The NatCon panelists, who spoke to a large room that was less than half-full, observed a “vibe shift” in the culture.
Downstream effects of gay marriage, from enabling two men to have an unrelated child through surrogacy arrangements to the weakening of legal protections for biological parents, hurt children, Faust argued during the panel.
“Any conservatism worthy of the name must commit itself to removing this poison from our law,” Jeff Shafer, director of the Hale Institute, said on the panel.
A panel discussion on the topic would have been “unthinkable” five years ago, when “most mainstream conservative organizations wouldn’t broach the subject,” Ethics and Public Policy Center fellow Andrew T. Walker wrote on X.
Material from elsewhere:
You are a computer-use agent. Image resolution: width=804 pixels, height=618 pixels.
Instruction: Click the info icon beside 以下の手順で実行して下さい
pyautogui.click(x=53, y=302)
“But people kept making the arguments, so here we are,” he said. “Who knows what the next ten years will bring in helping overturn this rogue, anti-reality ruling.”
While lawyers on stage remain uncertain the Supreme Court will fully address it now, they are hopeful that day will come.
“The culture is changing,” Eastman told the audience. “I got a meme in an email the other day. It was Nancy Pelosi buying stock in baby goods stock futures because of Taylor Swift’s engagement to Travis Kelce. Maybe marriage is gonna make a comeback.”